In fact the writing (Dhulia and Kamal Pandey) is much cleverer and wittier than what it seems.

Milan Talkies movie review: Tigmanshu Dhulia's tenderest tale

Film: Milan Talkies; Starring Ali Faizal, Shraddha Srinath, Ashutosh Rana, Tigmanshu Dhulia, Sanjai Mishra; Director: Tigmanshu Dhulia
Rating: ****(4 stars)

"I've heard," says the inexperienced lover-boy, that in the beginning of a romance there is a lot of sex. And then it wears down to just once in a while on Karwa Chauth or whatever.

Hearing Ali Fazal drawl these words of artless candour in the projection room of a single-theatre in Allahabad, is a pleasure beyond measure.

Milan Talkies a spiffily written expertly enacted small town hormonal romance with the juices trickling down its frames. It conveys just the right ingredients of smothered passion and unabashed swagger to make the proceedings pungent and real.
------------------------------------------------
_Task directions:_ Can you copy the review from "Film: Milan Talkies;" up to and including "pleasure beyond measure.", substituting "delight" for "pleasure"?

_Provided data:_
------------------------------------------------
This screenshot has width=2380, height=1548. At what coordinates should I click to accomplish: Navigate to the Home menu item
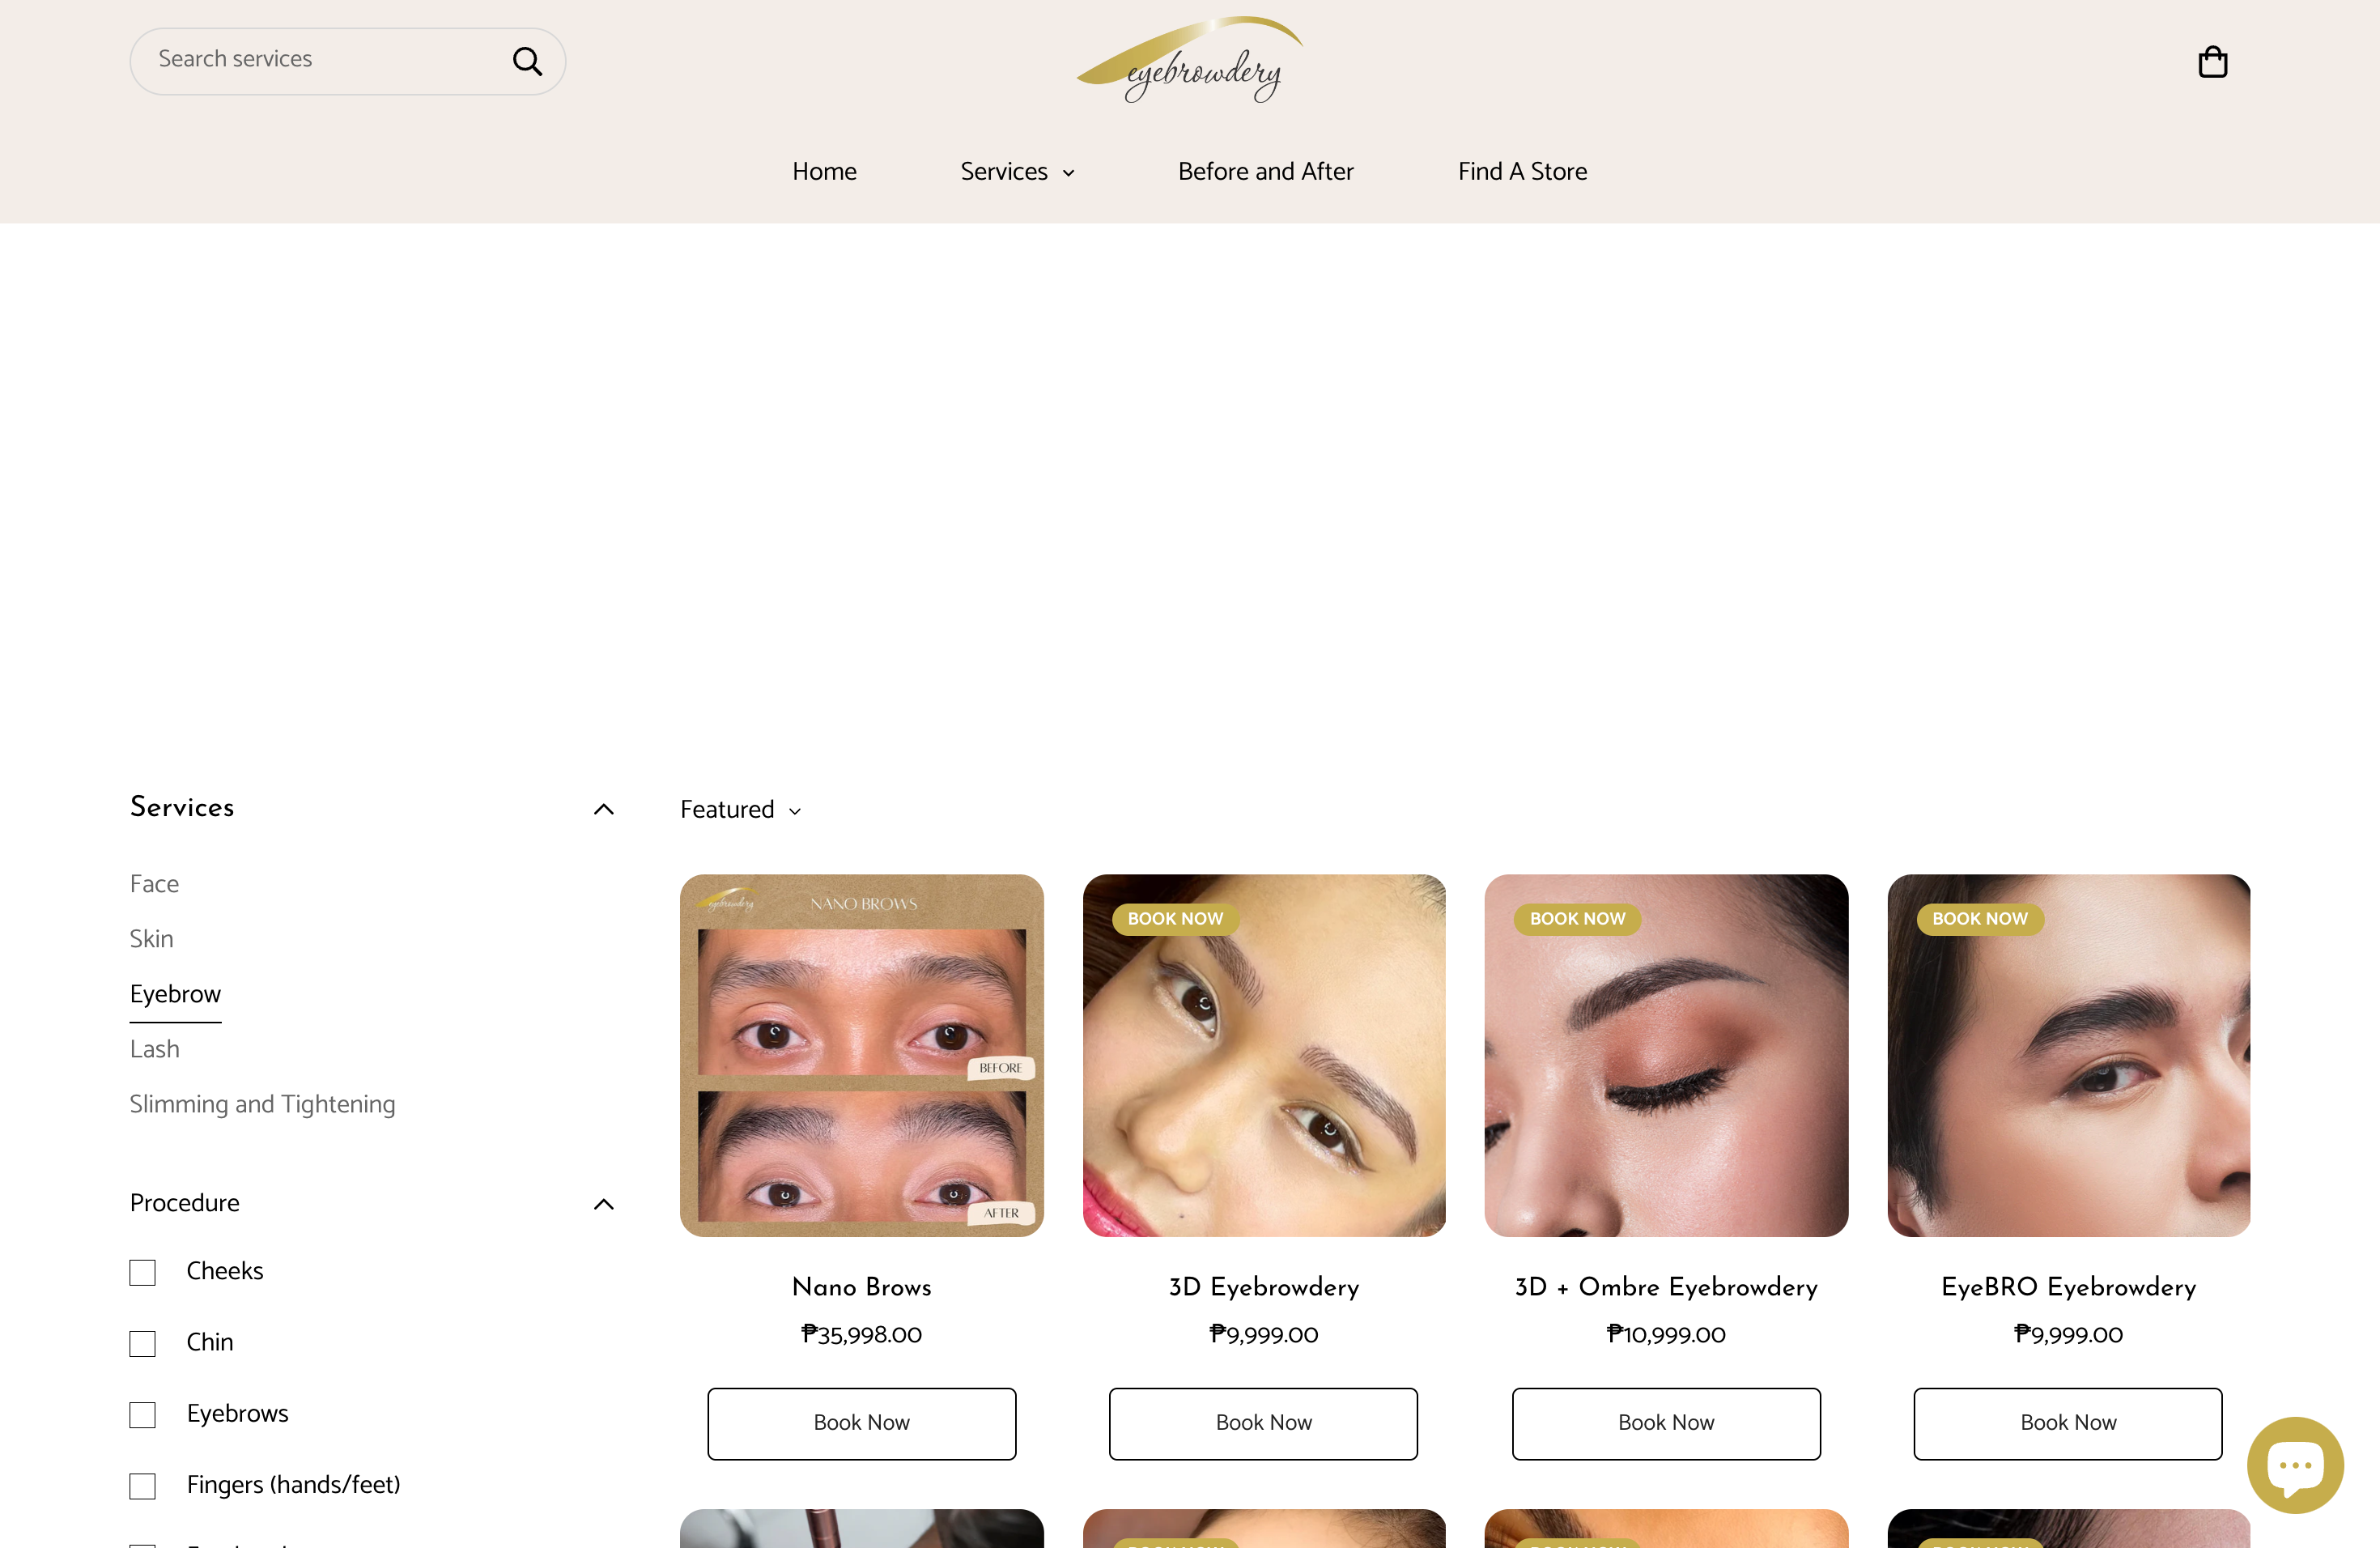pyautogui.click(x=824, y=171)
------------------------------------------------
_Solution for this problem:_
Film: Milan Talkies; Starring Ali Faizal, Shraddha Srinath, Ashutosh Rana, Tigmanshu Dhulia, Sanjai Mishra; Director: Tigmanshu Dhulia
Rating: ****(4 stars)

"I've heard," says the inexperienced lover-boy, that in the beginning of a romance there is a lot of sex. And then it wears down to just once in a while on Karwa Chauth or whatever.

Hearing Ali Fazal drawl these words of artless candour in the projection room of a single-theatre in Allahabad, is a delight beyond measure.